当初はコミックゼロサムの増刊版で連載されていたが、そちらの休刊に伴い月刊コミックゼロサムに移籍。
現在も連載中で、2023年3月現在で27巻が発売中。
【概要】
魔法がある世界で生き、戦争で命を落とした前世を持つ高校生たち――いわゆる転生者が織りなす群像劇。
普通の学生たちが突如『互いを殺し合った』過去を思い出したために起こる混乱、かつての未練や恨み、恋慕の念に翻弄されるなか、
それでも今の現実を大事に生きようとする主人公・皆見晴澄を中心に愛憎渦巻く様々な人間関係を描く。
魔法を『現代にとっての異物』と自覚する大半の作中キャラの意向もあり、それらを使ったバトルは各所に組み込まれるもののやや控えめ。

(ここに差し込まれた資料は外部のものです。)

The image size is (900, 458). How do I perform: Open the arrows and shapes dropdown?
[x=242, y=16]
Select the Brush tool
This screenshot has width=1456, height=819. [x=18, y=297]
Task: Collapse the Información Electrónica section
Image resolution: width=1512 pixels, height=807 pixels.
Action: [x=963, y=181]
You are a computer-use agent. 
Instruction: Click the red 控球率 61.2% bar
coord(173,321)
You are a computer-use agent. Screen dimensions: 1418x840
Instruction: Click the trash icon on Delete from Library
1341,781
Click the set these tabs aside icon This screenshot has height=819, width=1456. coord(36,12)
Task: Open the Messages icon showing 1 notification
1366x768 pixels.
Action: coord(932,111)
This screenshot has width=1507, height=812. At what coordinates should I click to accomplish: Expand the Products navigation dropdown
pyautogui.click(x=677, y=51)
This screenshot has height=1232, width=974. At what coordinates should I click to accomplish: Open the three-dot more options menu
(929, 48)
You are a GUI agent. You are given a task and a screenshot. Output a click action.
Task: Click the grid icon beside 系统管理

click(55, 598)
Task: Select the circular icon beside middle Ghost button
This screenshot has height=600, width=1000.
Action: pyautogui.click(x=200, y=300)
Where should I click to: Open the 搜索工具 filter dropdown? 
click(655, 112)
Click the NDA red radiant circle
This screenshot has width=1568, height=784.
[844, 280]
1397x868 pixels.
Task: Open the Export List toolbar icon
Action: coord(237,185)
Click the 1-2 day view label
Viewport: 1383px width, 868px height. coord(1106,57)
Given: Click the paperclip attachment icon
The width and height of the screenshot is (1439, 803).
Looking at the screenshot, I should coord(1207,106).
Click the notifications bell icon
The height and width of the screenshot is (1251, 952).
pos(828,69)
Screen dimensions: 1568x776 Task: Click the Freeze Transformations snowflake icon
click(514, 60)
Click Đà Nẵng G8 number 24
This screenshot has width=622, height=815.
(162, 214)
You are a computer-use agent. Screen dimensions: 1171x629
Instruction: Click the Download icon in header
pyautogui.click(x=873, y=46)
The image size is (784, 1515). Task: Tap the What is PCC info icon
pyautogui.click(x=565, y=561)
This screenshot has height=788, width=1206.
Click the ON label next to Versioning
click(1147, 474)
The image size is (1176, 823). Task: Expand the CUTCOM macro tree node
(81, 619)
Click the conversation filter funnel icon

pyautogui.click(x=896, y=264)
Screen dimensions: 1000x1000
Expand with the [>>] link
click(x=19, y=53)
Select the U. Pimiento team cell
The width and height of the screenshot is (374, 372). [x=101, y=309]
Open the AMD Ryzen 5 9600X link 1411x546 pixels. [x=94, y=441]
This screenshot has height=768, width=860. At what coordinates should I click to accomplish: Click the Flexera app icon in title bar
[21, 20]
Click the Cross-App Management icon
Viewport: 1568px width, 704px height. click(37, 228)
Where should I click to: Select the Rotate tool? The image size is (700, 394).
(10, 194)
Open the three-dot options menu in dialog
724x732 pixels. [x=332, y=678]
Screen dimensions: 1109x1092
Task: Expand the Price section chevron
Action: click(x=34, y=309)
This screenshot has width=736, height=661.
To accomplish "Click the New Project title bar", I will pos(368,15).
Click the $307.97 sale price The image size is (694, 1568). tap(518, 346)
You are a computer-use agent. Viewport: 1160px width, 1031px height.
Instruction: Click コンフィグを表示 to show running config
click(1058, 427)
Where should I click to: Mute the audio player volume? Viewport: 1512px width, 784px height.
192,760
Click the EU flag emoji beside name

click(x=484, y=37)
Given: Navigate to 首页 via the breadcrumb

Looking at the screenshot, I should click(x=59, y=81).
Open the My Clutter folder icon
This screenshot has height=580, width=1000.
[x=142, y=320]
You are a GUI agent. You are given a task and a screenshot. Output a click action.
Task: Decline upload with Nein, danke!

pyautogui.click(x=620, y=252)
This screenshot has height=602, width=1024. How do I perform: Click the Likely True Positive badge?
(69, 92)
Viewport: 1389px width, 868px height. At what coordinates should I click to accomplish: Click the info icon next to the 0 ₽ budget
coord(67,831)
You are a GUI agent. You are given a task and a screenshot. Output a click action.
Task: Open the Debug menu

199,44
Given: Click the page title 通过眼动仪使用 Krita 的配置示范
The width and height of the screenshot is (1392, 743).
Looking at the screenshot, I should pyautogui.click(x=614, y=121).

どちらかというとメインとなるのは上記の人間ドラマに見られる個々の葛藤や克己、二転三転する過去の謎を追うサスペンスチックな展開のほうと思われる。
【あらすじ】
男子高校生である皆見晴澄には、別世界で王女として生き、同盟国による突然の襲撃で命を落とした前世の記憶がある。
誰しも転生するのが普通と勘違いし、また前世を否定したくなかったためにそれを隠さなかった晴澄は痛い奴扱いされ、中学までは遠巻きにされていた。
理解者となる友人・上岡と知り合うことで『今』を生きる決意を持ち始め、高校では前世を隠し友人にも恵まれた……が、入学して間もなく事件が起きる。何者かが前世の業である『魔法』を使い、上岡を負傷させたのだ。
肝心の犯人には逃げられ、しかもこの事件に連鎖するかのごとく、晴澄の彼女である春湖を始め多くのクラスメイトまでもが次々と前世の記憶を思い出し、事態はさらに拡大してしまう。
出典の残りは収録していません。